#### READING TEXT
* start *

Scorsese is a long-standing admirer of Polish cinema who, on receiving an honorary doctorate from the National Film School in Łódż in 2011 spoke of the importance to him of the films of Wajda, Munk, Has, Polański and Skolimowski:
At some point I realised that when I wanted to make actors or cinematographers understand something, I'm showing them Polish films from the 1950s. I often showed Wajda films to different producers in Hollywood and they couldn't believe it because they had never seen anything like it before.
Martin Scorsese explains the project in details here.
The largest presentation to date of restored Polish cinema, the screening series will tour the U.S. and Canada throughout 2014. Martin Scorsese Presents: Masterpieces of Polish Cinema opens at the Film Society of Lincoln Center in New York City from the 5th to the 16th of February. The full schedule is available here.

* end *

#### RECORDED DATA
* start *

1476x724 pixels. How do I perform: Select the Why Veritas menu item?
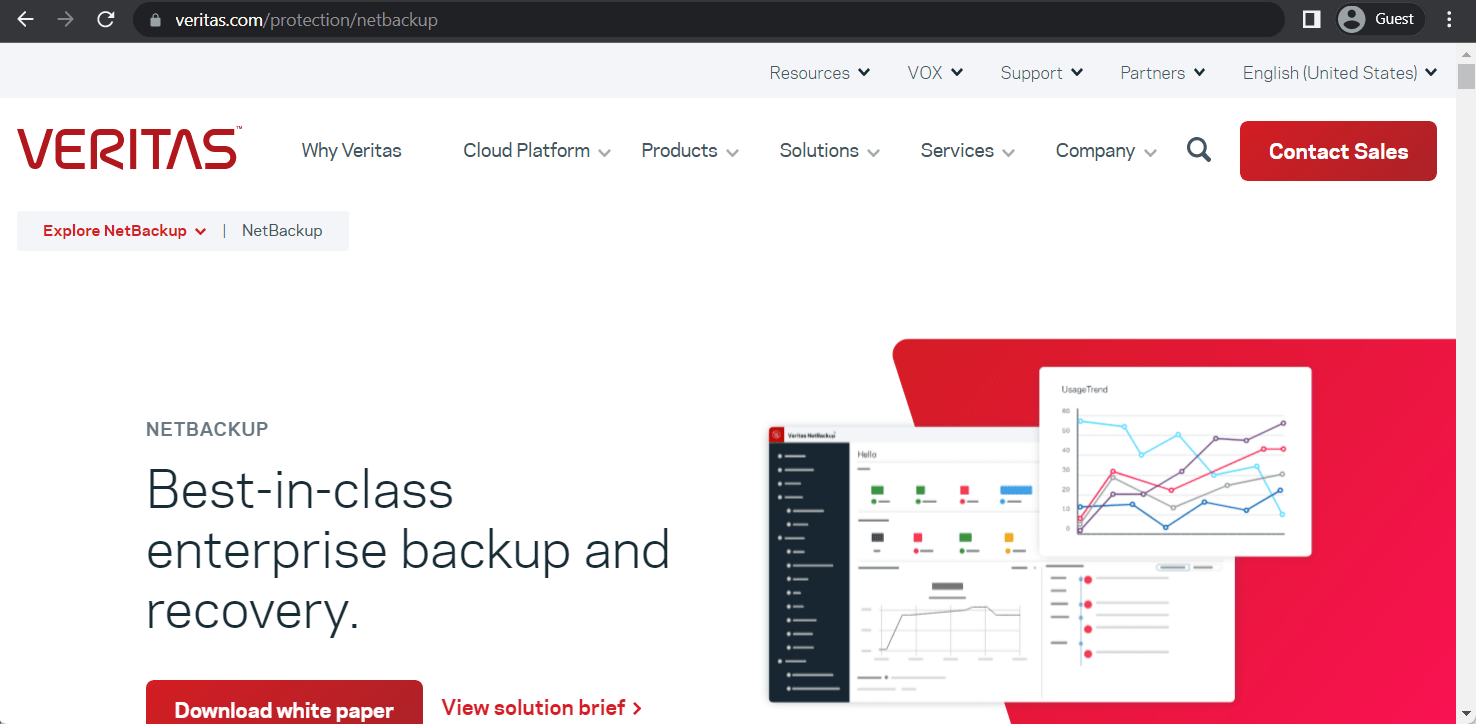[351, 150]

* end *

#### INSTRUCTIONS FOR THE TASK
Can you extend the piece about Martin Scorsese and Polish cinema, picking up right after its last sentence? The data has no connection to the piece about Martin Scorsese and Polish cinema.

#### WRITTEN ANSWER
The films will be presented in the highest possible quality thanks to extensive digital picture and audio restoration.
Andrzej Wajda - Ashes and Diamonds
This 1958 film earned Wajda his reputation among the new post-war generation of European filmmakers and became the calling card of the Polish School of filmmaking. Concluding the director's trilogy relating the story of young people during and just after the German occupation, Ashes and Diamonds is the romantic myth of a free-spirited Pole (the legendary actor Zbigniew Cybulski) who, at any cost, wants to live in a free homeland. The film is based on a novel by Jerzy Andrzejewski.
Read more on Ashes and Diamonds on Culture.pl
Jerzy Kawalerowicz - Austeria
Based on a novel by Julian Stryjkowski, with a screenplay by Tadeusz Konwicki and Julian Stryjkowski, this 1982 film takes place in 1914, on the first day and night of the war. The Austeria of the title, an inn, becomes a refuge for Jews fleeing Russian forces. Wealthy bourgeoisie and poor people, conservatives and radicals form a vivid cross-section of society. Kawalerowicz's masterpiece shows a confrontation of people's different attitudes in a situation of uncertainty and danger.
Read more about Austeria.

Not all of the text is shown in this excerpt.